I have a lot to say about this topic. I’ve divided my thoughts into five parts (this being the first) and will post these parts over the course of this week. In those five parts I will attempt to provide a broad overview of these new rules, with a focus on the manner in which these rules apply to actions arising in probate courts.

To read the new rules, click here.

If you are especially interested in this topic, I will be leading a discussion on it as part of my annual “Litigation Update” at the ELDRS conference in Crystal Mountain, which takes place October 2-4. Click here for information on the conference, and to register.

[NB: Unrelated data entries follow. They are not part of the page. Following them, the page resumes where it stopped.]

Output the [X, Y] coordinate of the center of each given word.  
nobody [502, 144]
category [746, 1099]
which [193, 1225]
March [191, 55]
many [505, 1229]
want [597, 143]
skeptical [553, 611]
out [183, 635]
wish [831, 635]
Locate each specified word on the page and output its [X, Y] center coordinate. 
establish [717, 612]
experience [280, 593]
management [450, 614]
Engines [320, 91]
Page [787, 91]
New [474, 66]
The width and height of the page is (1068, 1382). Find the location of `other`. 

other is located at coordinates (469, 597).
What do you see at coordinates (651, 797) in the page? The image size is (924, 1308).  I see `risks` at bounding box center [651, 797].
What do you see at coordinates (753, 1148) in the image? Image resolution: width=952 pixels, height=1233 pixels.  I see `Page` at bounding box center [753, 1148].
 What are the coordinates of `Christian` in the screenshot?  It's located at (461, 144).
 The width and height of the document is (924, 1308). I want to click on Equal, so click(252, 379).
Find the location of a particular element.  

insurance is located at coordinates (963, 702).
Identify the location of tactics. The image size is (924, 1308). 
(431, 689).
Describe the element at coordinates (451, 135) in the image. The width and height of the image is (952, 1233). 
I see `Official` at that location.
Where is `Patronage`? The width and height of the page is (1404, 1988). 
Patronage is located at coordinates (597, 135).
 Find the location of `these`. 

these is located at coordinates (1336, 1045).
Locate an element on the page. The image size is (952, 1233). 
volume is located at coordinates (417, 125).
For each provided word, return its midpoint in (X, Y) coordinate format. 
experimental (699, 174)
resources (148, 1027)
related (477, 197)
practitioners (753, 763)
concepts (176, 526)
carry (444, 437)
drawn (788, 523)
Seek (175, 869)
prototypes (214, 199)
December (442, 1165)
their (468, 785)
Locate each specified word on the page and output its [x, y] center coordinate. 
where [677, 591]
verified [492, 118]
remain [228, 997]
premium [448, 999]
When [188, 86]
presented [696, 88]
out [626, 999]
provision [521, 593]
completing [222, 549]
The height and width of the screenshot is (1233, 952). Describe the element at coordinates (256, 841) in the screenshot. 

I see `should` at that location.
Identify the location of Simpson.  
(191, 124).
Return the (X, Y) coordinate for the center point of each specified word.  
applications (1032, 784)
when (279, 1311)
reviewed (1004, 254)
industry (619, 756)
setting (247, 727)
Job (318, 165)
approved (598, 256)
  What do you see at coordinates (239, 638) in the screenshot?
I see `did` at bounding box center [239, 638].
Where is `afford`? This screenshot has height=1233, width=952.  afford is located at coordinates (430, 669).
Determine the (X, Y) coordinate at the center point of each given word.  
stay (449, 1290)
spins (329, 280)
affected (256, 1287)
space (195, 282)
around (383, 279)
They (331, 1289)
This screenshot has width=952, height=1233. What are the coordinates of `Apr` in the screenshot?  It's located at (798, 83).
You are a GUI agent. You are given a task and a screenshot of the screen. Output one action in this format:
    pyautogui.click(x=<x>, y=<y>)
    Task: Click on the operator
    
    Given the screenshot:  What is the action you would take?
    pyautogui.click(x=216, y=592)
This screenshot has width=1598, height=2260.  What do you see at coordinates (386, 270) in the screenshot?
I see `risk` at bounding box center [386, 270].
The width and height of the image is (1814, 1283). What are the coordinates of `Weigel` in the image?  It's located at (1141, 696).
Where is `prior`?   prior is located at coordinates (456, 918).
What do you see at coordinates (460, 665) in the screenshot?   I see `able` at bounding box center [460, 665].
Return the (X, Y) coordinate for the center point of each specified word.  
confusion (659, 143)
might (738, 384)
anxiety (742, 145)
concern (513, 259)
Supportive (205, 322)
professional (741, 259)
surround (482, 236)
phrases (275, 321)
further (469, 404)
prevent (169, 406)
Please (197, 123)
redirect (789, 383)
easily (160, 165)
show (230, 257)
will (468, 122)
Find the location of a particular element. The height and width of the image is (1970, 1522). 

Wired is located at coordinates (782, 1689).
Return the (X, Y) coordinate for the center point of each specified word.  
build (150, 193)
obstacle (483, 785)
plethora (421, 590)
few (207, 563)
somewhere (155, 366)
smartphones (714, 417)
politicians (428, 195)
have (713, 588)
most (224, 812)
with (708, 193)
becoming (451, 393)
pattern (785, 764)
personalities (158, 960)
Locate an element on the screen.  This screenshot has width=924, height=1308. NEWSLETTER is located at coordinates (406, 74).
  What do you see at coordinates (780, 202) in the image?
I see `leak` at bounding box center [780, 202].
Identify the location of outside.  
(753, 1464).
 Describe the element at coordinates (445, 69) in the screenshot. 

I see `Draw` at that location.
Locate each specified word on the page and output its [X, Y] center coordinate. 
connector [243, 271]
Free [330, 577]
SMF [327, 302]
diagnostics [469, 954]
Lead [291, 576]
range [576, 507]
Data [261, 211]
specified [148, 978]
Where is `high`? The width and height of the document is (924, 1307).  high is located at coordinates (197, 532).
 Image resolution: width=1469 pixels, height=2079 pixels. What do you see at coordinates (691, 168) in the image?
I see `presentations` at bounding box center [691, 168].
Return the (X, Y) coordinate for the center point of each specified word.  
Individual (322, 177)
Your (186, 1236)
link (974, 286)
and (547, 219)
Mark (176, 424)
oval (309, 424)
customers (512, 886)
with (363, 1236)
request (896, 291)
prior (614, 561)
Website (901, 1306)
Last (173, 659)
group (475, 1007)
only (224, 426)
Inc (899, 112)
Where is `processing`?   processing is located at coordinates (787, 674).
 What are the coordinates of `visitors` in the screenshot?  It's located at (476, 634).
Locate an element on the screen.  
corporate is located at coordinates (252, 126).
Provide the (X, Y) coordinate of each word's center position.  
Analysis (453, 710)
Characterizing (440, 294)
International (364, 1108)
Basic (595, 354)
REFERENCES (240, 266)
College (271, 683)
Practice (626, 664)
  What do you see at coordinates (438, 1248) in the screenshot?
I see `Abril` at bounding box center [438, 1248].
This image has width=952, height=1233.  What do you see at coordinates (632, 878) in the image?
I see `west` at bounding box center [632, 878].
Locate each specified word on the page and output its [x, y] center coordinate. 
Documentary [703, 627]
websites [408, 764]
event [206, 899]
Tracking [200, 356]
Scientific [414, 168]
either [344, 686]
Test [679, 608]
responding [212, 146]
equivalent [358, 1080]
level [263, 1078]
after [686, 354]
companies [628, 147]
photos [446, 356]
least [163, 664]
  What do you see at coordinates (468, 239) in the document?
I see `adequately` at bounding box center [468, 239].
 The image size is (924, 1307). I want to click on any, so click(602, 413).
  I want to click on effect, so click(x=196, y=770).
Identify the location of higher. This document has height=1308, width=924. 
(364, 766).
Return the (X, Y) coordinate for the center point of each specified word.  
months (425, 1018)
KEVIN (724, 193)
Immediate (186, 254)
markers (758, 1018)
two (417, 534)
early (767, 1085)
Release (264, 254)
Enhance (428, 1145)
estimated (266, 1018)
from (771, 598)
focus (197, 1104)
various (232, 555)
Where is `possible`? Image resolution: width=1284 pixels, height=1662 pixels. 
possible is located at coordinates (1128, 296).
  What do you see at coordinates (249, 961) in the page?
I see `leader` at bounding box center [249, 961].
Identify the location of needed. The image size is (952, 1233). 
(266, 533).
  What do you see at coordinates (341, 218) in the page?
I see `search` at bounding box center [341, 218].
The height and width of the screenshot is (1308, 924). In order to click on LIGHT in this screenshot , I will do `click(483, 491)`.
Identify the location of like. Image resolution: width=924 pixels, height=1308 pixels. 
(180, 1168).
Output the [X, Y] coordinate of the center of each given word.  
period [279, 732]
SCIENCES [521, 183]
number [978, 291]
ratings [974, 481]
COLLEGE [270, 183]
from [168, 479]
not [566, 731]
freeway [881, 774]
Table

Litigation Strategies Part VI: When in Doubt Depose

Most people can’t just look at other people’s emails, tax returns or bank accounts. They can’t ask them questions about their intentions, their prior statements or their relationships with other people, and require them to answer truthfully and completely.  But lawyer’s can – if there is a case pending, and if it is “relevant” to that case.

Among laypeople, discovery is one of the least understood and most frightening aspects of being involved in litigation – and rightfully so. The scope of relevance in a case is anything that is reasonably calculated to lead to admissible evidence. That means, the things the lawyer wants to ask or look at don’t need to be directly admissible in a case – only that by looking at these things, or getting these answers, the response might lead them to something that might be admissible.  That’s pretty broad.

Tools of discovery include: subpoenas, interrogatories, requests for production, requests for admissions, and the granddaddy of them all, depositions.

When I started practicing law I was in awe of, and fell in love with, the deposition. I’m still in love, and if anything, my love has only deepened with time.

As I tell young lawyers coming into the litigation arena, depositions are when you learn your case. Until you sit across the table from someone (a court reporter having already “sworn them in”) and hear them tell their side of the story; watch them fidget as they try to avoid explaining the uncomfortable aspects of their position; see them try to stick to the answers they’ve rehearsed, and dodge the probing follow up questions you present; you really only have a superficial understanding of the strengths and weaknesses of your case.

Laypeople are completely ill-prepared for the process. They want to tell their story, but they fear being tricked by wily lawyers – as they should be, and they are often coached beforehand about how to respond to critical inquiries.  As a result, the process is often unpredictable.  Truths may come spilling out of nowhere. Veils might come tumbling off.  Witnesses often break free of their boundaries and take off on tangents that illuminate the core dynamics behind the case.  Conducting a deposition can be exhausting, but at the same time exhilarating.  Maintaining composure and staying focused are key.  Preparation is critical, but remaining in the moment and ready to follow tracks you didn’t see coming is equally important.

For young lawyers, being responsible for depositions can be intimidating. The other attorney may be more seasoned and know more tricks of the trade – tossing out objections, asking leading questions of a non-adverse witness, attempting to badger your client into statements they didn’t intend to make.  Depositions can become heated between lawyers as each tries to control the atmosphere.

There is an art to deposing a witness, and skills necessary to preparing your client for their own deposition. Some of that can be taught, but a lot of it can only be learned by doing.  From my way of thinking, if you’re going to litigate, you have to get comfortable with – no – learn to love –  this key element of the discovery process – the deposition.